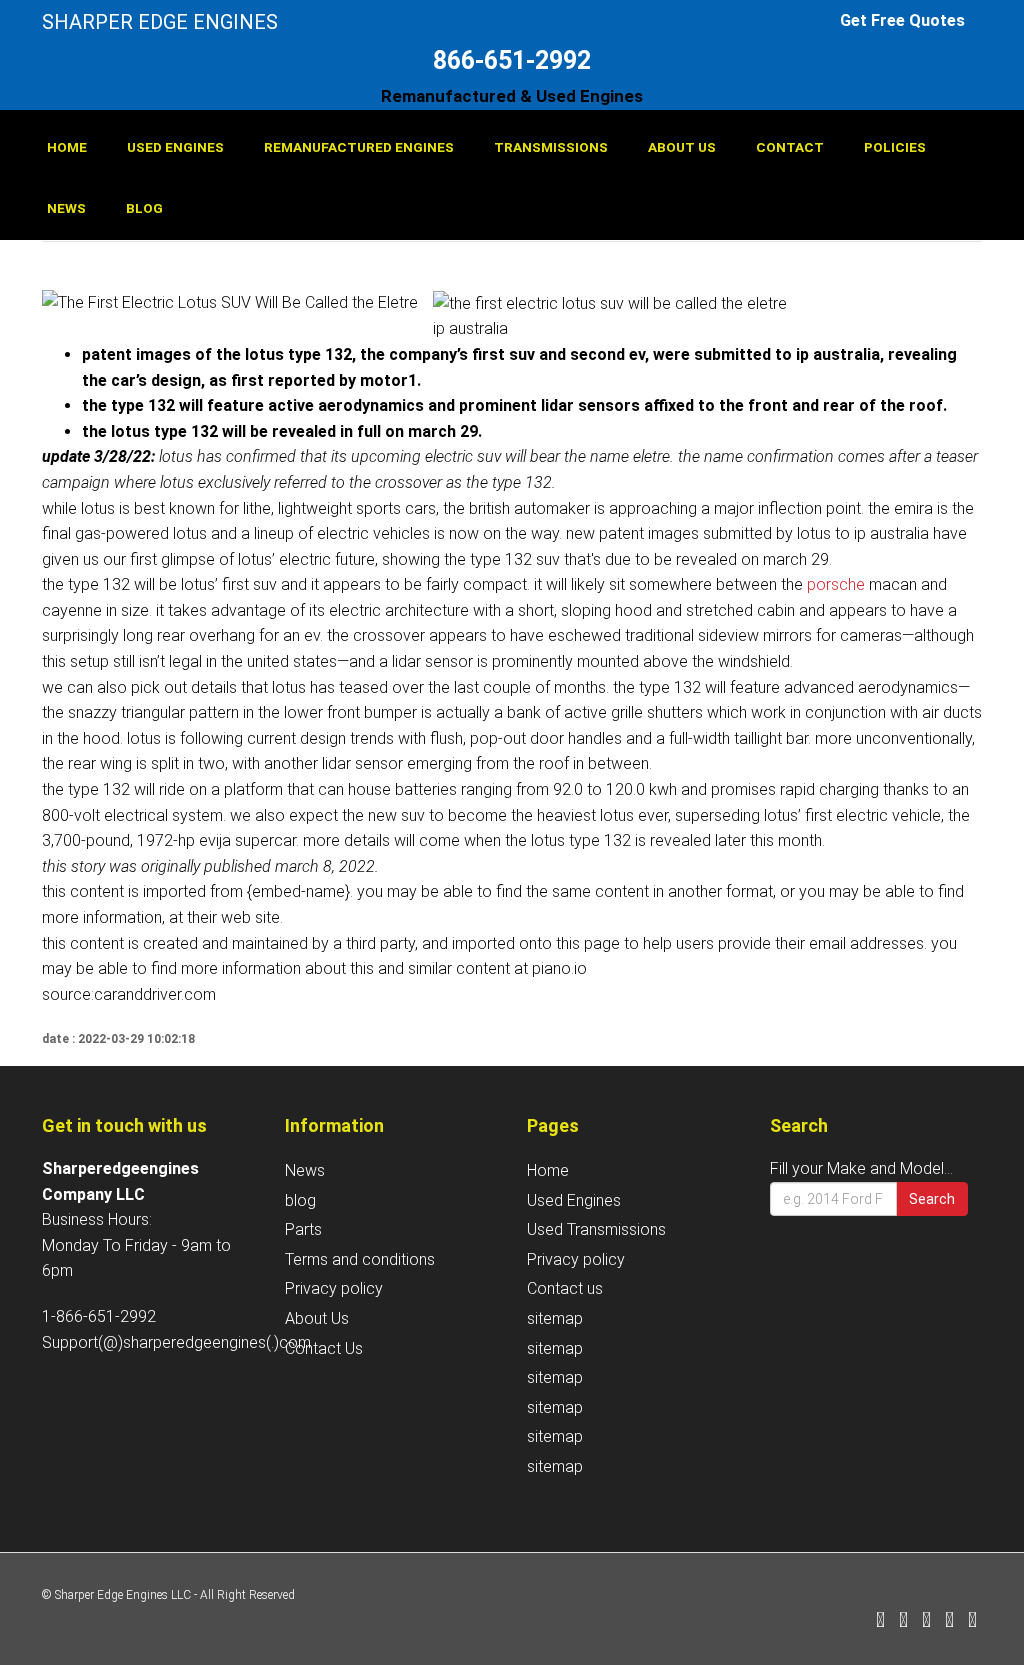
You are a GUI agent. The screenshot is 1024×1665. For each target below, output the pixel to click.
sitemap (555, 1318)
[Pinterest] (949, 1621)
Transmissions (551, 147)
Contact (790, 147)
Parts (303, 1229)
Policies (895, 147)
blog (144, 208)
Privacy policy (334, 1288)
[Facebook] (880, 1621)
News (66, 208)
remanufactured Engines (359, 147)
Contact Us (324, 1348)
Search (932, 1199)
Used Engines (175, 147)
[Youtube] (972, 1621)
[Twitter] (903, 1621)
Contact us (565, 1288)
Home (67, 147)
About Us (682, 147)
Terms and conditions (360, 1259)
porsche (836, 584)
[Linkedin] (926, 1621)
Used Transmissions (596, 1229)
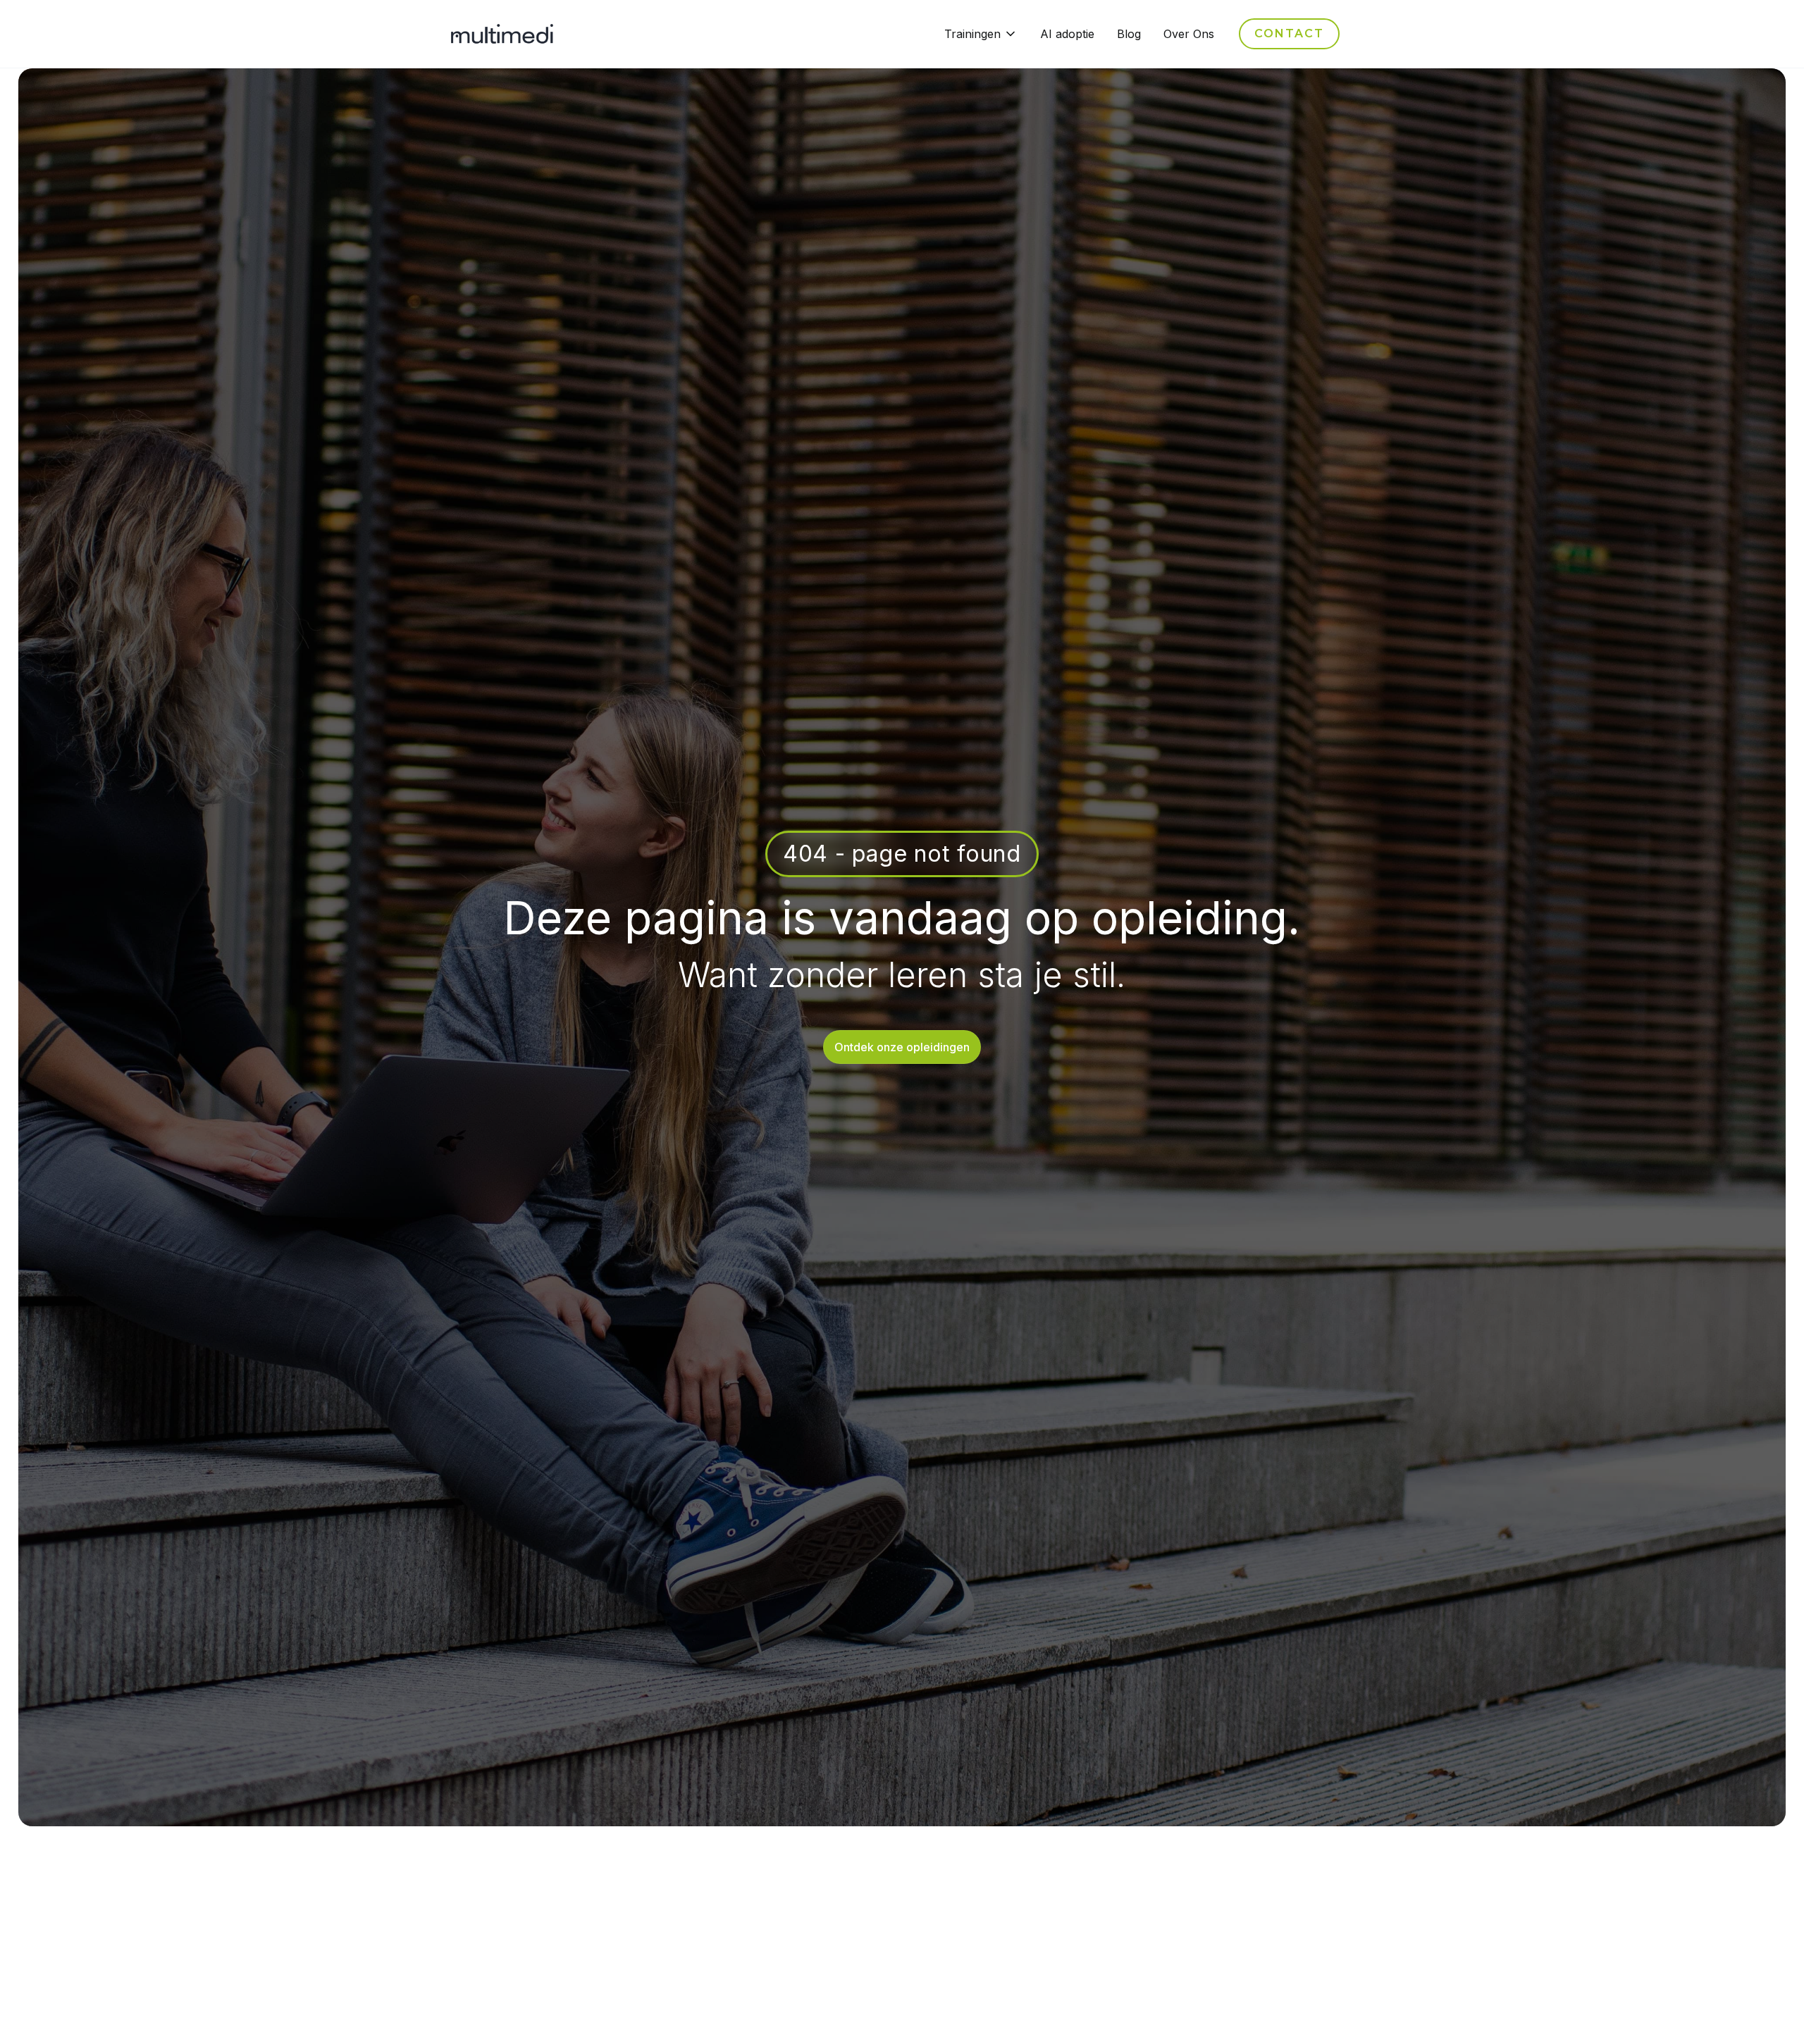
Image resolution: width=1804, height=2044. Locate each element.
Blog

######

__Work instruction__
Your answer must consist of every line in the listing that contains "each".

__Solved exercise__
You are a GUI agent. The screenshot is 1024×1665. For each target below, output the pixel to click.
Image resolution: width=1804, height=2044. Locate each element.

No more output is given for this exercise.